(Records excerpted from a collection)
=== Begin Enclosure ===
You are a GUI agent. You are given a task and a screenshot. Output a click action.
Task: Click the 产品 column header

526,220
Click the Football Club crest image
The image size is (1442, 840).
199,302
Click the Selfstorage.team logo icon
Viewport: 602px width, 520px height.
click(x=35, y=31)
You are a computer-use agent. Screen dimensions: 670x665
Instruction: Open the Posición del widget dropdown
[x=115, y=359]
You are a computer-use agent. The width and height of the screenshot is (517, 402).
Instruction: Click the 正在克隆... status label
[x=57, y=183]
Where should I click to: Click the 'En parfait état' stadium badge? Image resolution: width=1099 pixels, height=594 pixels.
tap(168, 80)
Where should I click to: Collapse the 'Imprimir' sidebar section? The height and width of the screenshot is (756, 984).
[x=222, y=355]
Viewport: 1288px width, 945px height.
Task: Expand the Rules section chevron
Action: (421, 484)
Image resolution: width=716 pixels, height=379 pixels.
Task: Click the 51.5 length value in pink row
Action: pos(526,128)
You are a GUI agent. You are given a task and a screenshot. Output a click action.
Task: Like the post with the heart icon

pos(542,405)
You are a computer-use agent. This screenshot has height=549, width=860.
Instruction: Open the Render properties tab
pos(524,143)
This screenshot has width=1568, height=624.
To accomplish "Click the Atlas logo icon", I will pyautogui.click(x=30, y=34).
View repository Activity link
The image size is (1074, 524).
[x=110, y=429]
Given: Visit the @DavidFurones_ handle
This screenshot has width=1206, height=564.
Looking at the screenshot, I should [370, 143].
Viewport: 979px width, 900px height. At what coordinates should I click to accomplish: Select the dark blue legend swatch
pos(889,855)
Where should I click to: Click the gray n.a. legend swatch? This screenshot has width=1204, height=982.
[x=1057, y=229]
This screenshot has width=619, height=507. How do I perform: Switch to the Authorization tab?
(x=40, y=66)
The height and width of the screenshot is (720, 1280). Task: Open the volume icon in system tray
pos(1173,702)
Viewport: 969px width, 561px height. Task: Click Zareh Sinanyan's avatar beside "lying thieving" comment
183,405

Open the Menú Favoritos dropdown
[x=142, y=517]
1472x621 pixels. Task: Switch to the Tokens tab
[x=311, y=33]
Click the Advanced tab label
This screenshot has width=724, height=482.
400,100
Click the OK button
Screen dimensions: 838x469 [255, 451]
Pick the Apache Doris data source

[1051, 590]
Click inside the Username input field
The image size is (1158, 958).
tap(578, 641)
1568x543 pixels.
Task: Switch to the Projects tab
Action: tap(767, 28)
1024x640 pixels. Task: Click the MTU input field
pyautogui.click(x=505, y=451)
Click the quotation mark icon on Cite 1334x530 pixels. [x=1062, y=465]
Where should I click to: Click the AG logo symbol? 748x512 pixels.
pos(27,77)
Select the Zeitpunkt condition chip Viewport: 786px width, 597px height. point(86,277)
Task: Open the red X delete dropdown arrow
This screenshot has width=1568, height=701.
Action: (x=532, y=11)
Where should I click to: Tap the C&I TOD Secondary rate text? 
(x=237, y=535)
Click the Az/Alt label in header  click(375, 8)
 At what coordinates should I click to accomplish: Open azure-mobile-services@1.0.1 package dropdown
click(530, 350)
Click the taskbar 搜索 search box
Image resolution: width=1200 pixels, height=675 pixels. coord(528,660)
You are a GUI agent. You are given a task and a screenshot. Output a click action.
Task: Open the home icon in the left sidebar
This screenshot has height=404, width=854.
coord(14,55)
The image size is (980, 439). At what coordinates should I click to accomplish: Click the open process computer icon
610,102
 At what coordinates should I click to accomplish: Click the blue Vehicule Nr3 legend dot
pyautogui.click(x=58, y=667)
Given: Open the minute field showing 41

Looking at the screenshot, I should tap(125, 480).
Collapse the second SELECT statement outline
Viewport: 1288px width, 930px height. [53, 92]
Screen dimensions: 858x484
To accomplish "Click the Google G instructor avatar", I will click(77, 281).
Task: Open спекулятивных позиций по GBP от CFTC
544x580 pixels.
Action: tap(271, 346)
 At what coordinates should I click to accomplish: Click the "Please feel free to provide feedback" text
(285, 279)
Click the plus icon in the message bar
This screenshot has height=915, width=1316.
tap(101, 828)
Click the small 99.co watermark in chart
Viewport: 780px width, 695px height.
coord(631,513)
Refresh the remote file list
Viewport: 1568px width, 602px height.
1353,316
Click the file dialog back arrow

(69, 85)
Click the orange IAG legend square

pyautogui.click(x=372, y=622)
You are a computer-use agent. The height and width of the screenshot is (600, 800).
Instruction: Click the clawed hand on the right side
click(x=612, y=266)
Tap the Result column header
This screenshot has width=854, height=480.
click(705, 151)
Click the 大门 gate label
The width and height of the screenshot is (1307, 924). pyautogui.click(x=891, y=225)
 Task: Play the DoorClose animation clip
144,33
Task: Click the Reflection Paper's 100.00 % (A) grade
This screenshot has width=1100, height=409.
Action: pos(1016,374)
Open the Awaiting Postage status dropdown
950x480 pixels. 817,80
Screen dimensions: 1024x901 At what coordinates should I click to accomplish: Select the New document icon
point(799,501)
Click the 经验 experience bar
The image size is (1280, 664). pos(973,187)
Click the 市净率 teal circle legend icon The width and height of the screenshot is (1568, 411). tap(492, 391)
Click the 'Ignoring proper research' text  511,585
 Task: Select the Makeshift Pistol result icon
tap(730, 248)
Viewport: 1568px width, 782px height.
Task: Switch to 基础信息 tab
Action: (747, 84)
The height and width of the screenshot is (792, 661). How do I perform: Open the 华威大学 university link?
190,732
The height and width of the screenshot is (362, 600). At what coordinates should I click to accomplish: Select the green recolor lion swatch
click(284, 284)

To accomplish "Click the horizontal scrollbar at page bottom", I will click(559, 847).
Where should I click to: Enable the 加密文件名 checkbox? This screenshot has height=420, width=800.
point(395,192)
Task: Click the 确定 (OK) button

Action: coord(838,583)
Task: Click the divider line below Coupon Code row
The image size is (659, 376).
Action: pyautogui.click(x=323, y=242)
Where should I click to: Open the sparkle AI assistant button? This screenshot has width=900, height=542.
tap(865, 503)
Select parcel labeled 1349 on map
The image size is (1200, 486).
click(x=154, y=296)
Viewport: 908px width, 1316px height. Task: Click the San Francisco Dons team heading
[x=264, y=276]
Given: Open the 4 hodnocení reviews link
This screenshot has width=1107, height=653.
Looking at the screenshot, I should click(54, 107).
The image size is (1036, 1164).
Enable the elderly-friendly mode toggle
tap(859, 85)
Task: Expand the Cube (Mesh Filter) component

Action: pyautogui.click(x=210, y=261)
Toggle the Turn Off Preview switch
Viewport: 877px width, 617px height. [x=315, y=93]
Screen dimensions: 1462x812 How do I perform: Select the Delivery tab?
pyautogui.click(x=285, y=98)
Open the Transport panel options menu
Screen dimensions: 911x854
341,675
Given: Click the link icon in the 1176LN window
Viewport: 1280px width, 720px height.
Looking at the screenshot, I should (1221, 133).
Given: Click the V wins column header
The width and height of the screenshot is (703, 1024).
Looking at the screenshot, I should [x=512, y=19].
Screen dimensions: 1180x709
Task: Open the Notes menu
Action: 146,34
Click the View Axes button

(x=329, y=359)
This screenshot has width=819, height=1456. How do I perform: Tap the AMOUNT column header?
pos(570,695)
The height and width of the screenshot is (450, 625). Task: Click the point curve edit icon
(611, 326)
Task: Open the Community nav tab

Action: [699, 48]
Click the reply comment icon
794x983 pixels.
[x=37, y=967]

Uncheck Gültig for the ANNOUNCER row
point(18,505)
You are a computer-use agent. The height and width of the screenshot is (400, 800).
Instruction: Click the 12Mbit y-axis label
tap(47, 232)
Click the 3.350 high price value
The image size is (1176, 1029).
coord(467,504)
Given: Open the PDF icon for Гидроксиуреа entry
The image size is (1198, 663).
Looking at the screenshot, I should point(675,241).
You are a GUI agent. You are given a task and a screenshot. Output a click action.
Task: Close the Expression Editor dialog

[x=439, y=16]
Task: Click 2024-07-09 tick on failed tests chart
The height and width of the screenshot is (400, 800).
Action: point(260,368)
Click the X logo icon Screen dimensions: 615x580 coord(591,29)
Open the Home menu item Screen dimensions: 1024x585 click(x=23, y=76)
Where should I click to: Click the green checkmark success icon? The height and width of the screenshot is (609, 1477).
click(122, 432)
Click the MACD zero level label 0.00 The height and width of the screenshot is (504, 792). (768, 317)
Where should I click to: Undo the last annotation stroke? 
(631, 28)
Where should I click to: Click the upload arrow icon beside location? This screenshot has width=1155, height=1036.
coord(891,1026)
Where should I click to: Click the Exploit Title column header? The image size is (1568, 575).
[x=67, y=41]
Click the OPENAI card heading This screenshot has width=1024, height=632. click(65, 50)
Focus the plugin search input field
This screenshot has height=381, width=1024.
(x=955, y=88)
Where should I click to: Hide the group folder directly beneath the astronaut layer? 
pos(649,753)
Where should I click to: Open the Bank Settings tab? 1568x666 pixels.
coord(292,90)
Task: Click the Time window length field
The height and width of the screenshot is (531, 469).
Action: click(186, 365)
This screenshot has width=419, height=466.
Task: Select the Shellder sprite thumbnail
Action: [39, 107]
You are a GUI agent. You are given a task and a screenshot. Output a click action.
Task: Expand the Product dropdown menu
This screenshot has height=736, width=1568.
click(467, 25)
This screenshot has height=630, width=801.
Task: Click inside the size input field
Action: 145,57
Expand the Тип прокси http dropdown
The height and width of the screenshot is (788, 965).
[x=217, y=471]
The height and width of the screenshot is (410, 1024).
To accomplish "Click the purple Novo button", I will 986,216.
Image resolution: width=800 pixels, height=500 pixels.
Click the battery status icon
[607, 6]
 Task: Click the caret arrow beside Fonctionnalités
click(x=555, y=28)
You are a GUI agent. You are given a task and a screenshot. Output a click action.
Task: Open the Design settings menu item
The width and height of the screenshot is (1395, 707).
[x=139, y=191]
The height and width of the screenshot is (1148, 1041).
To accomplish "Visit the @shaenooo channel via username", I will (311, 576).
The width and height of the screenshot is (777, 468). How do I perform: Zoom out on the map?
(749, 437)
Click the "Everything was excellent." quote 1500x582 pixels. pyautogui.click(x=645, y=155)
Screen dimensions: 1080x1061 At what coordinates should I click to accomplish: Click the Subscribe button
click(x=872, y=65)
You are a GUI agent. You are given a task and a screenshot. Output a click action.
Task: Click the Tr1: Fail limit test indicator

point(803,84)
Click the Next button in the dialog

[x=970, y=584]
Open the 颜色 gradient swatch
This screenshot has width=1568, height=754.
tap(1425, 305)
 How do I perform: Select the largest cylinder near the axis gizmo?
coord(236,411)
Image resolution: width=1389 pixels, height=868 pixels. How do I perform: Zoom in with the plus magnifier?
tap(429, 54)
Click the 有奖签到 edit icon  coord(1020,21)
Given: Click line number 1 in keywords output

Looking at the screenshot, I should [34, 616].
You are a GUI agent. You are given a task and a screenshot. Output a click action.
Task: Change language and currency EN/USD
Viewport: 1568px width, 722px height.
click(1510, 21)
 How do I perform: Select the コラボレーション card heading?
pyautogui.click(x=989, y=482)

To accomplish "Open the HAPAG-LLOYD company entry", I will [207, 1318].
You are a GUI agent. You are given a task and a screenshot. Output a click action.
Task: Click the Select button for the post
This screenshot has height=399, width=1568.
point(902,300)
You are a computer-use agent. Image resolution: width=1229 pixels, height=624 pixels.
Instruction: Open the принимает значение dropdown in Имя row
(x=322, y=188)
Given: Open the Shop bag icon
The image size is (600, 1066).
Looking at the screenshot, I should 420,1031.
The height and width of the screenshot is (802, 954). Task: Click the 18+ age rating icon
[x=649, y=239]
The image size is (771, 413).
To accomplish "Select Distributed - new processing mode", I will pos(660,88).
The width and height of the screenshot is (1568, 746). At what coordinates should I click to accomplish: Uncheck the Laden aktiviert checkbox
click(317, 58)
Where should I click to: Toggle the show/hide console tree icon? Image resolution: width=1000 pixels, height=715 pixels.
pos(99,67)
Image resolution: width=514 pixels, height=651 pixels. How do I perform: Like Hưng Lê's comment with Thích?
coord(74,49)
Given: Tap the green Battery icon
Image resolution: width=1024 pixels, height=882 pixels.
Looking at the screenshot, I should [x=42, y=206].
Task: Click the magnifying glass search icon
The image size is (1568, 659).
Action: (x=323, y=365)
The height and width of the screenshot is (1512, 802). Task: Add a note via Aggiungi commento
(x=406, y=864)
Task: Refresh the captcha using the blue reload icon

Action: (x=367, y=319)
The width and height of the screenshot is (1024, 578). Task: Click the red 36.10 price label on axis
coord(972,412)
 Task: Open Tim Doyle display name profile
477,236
=== End Enclosure ===
Which lines in the data above hold the word "Visit"? Return each of them.

Given: Visit the @DavidFurones_ handle
To accomplish "Visit the @shaenooo channel via username", I will (311, 576).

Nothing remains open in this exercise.